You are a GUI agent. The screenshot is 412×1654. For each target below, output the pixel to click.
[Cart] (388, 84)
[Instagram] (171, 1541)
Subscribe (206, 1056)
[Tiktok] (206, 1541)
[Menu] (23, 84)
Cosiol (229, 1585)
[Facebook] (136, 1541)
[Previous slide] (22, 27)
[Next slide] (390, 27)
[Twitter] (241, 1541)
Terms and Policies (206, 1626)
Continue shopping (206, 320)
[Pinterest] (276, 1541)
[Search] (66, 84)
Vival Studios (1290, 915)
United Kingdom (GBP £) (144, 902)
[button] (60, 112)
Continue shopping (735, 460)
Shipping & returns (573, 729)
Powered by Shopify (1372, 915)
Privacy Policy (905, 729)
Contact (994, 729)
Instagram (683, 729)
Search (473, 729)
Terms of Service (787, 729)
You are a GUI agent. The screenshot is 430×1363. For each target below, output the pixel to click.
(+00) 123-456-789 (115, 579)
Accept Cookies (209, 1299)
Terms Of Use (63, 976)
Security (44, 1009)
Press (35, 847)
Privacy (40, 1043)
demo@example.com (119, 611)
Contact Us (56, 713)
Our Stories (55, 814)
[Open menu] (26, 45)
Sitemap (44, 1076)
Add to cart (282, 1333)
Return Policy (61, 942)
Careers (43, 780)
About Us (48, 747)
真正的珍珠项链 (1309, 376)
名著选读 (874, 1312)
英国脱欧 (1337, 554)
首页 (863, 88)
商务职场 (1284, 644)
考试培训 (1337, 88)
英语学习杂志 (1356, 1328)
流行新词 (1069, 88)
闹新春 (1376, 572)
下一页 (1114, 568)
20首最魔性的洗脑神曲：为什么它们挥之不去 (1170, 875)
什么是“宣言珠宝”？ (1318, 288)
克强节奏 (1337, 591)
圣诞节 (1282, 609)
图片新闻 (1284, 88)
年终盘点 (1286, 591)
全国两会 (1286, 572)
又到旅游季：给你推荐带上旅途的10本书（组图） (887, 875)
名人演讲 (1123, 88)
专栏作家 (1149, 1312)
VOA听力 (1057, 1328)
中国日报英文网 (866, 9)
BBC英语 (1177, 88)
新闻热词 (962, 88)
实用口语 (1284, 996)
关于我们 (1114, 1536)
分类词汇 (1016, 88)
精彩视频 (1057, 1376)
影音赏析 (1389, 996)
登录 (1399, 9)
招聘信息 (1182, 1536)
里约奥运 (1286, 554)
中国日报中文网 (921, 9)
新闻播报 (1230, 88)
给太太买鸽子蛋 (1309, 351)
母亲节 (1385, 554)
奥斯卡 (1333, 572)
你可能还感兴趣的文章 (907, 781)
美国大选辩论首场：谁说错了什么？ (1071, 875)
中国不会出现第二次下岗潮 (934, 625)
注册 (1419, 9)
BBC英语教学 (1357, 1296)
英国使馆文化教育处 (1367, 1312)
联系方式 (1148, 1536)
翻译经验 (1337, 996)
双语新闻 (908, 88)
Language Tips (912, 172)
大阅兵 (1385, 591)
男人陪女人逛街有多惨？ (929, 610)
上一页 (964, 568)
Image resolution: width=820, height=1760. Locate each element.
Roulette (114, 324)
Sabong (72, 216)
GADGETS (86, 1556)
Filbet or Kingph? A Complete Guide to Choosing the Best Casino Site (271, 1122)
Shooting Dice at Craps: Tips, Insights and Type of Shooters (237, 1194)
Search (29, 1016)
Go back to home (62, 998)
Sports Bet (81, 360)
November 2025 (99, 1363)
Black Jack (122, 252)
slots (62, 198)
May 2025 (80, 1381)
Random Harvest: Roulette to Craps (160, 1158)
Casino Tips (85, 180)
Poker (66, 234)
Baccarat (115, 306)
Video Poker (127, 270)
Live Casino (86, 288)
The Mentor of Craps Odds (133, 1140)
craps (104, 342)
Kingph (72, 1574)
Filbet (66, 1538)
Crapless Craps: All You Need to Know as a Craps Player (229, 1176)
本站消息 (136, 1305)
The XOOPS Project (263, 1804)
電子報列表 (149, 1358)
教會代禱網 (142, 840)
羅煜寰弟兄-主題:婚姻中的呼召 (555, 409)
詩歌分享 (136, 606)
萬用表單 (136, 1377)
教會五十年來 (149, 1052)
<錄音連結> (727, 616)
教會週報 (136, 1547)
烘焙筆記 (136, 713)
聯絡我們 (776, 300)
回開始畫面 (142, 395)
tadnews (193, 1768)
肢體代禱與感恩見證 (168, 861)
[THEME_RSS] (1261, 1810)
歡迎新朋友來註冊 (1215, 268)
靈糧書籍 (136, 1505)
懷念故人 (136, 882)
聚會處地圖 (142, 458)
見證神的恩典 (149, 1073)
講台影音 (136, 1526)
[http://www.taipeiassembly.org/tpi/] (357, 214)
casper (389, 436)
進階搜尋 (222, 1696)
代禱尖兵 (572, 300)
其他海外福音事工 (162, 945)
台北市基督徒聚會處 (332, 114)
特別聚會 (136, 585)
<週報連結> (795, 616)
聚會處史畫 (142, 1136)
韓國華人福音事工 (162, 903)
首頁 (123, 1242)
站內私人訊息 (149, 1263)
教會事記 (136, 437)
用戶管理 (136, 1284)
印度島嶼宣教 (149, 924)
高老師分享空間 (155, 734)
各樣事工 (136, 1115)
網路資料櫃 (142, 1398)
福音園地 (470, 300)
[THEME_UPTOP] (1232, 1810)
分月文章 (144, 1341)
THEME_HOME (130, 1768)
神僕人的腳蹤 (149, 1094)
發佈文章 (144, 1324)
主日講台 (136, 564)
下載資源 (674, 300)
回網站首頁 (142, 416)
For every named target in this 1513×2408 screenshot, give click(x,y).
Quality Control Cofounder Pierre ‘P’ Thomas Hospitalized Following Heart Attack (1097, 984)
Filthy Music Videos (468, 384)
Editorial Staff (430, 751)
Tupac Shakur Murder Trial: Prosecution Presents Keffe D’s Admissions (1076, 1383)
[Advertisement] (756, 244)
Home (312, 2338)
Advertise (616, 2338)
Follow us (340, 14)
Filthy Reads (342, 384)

_____

Looking at the data above, write out exactly the lines that start at the one containing "印度島嶼宣教 (149, 924)" and end at the one containing "Editorial Staff (430, 751)"; include both and nothing beyond.

印度島嶼宣教 (149, 924)
高老師分享空間 (155, 734)
各樣事工 (136, 1115)
網路資料櫃 (142, 1398)
福音園地 (470, 300)
[THEME_UPTOP] (1232, 1810)
分月文章 (144, 1341)
THEME_HOME (130, 1768)
神僕人的腳蹤 (149, 1094)
發佈文章 (144, 1324)
主日講台 (136, 564)
下載資源 (674, 300)
回網站首頁 (142, 416)
For every named target in this 1513×2408 screenshot, give click(x,y).
Quality Control Cofounder Pierre ‘P’ Thomas Hospitalized Following Heart Attack (1097, 984)
Filthy Music Videos (468, 384)
Editorial Staff (430, 751)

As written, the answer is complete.